課長風月

疲れたサラリーマンの憩いのひと時

読書「十角館の殺人」綾辻行人

日本の本格ミステリーの定番中の定番は、やはり評判通りの名作なのであった。痺れたなぁ。

 

綾辻行人さんの館シリーズは、高校生くらいのころに「十角館」「水車館」「迷路館」「人形館」「時計館」くらいまで読んでいたと思う。この度、35年ぶりくらいに再読することになったのは、奥様が読みたいと言って図書館で借りてきたからなのである。ちなみに、古い作品なのですぐに借りられるかと思いきや、予約で50番待ちであった。奥付を見ると、オリジナルが50刷、改訂版が2023年で97刷というから凄まじい。人気あるんだなぁ。

 

読み始めたら犯人を思い出してしまうかもしれない、などと心配をしていたが、登場人物が「エラリイ」とか「アガサ」とか呼び合っていること以外、完全に記憶から抜け落ちており、全くの杞憂であった。

 

孤島を舞台とした典型的なクローズドサークルミステリーである。

 

島の中の登場人物は7名。大分県O市にあるK**大学の推理小説研究会のメンバーである。本名は明かされず、「エラリイ」「カー」「アガサ」「ポウ」「ヴァン」「オルツィ」「ルルウ」という綽名で呼び合っている。

もちろん、古典ミステリーの作家たちだが、バロネス・オルツィとガストン・ルルウは知らなかった。調べてみたらガストン・ルルウは有名な「オペラ座の怪人」の作者だとか。無知で恥ずかしい限りである。一つでも著作を読み通したことがあるのはアガサ・クリスティくらいだなぁ。

 

この島はいわくつきで、半年前に中村青司という建築家とその妻、及び使用人の二人が何者かによって殺され、お屋敷が焼失するという事件が起こっている。容疑者は行方不明となっている庭師。そんな島に、推理小説研究会の7人は少々のスリルを求めて泊りにやってくるのである。やめとけばいいのに・・・

 

7人が泊まるのは、焼失したお屋敷とは別邸として建てられた十角形の館。
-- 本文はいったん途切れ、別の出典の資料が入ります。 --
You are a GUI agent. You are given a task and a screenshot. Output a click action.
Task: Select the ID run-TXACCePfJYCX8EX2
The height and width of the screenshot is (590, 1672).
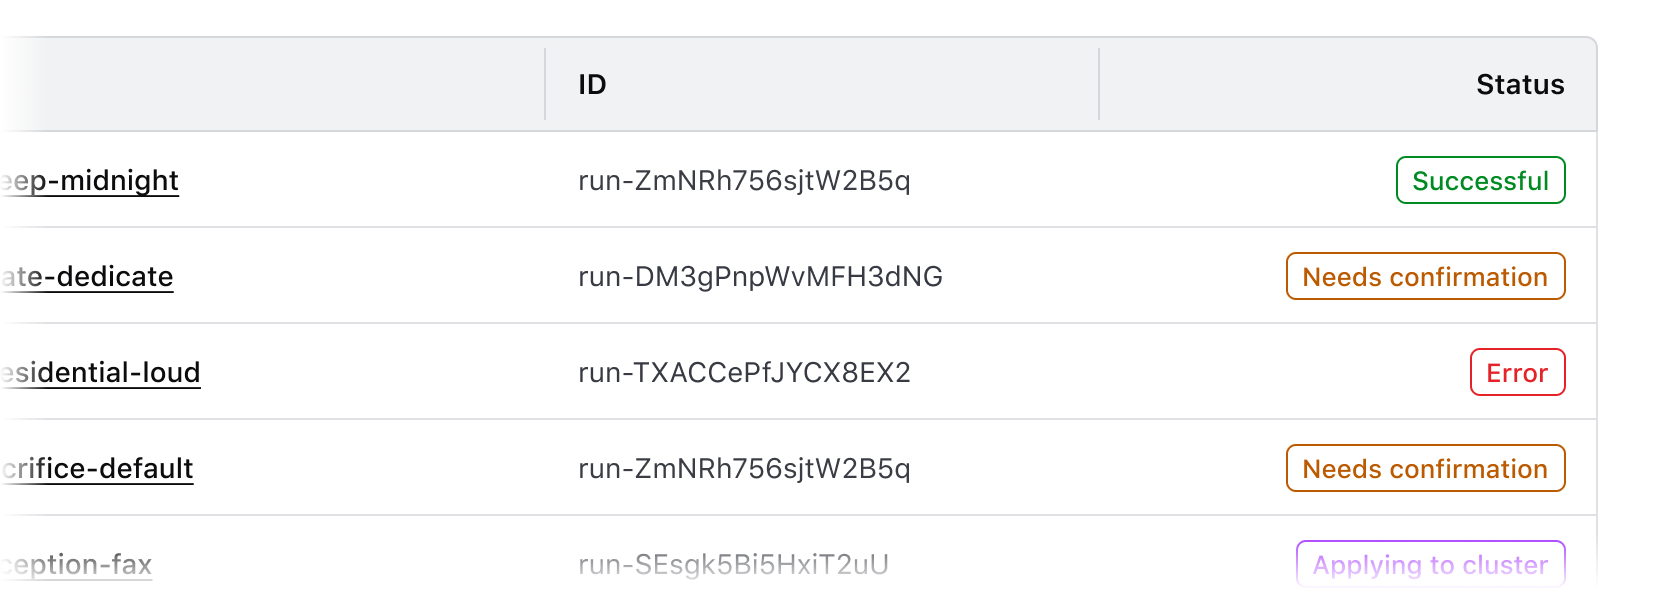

天才だが少々変人だった中村青司が設計した少々偏執的な建物である。十角館は、10等分された10個の部屋に分かれており、玄関ホール、厨房、サニタリーを除く7部屋に、7人が寝泊まりする。

 

まあ、そこからもちろん殺人事件が起こり、クローズドサークルでおなじみの疑心暗鬼と犯人探しの展開になっていく。予定調和的ではあるが、やっぱりハラハラするし、この中に本当に犯人がいるのだろうか?という興味に引っ張られて読まされる。

 

本書の何が魅力といえば、やはり真相の鮮烈さだと思う。よくできたマジックのように、本質から注意を逸らされた挙句、きれいに騙される。さすが名作といわれるだけのことはあるなぁ。

 

その他でいうと、推理小説研究会のメンバーたちのやり取りも結構楽しめる。とくに自信家でちょっと偉そうなエラリイと、批判ばかりで孤立気味のカーの反目とか、必ずしも仲良しクラブではない人間関係とかも面白かった。また順番に館シリーズ読んでいこうかな。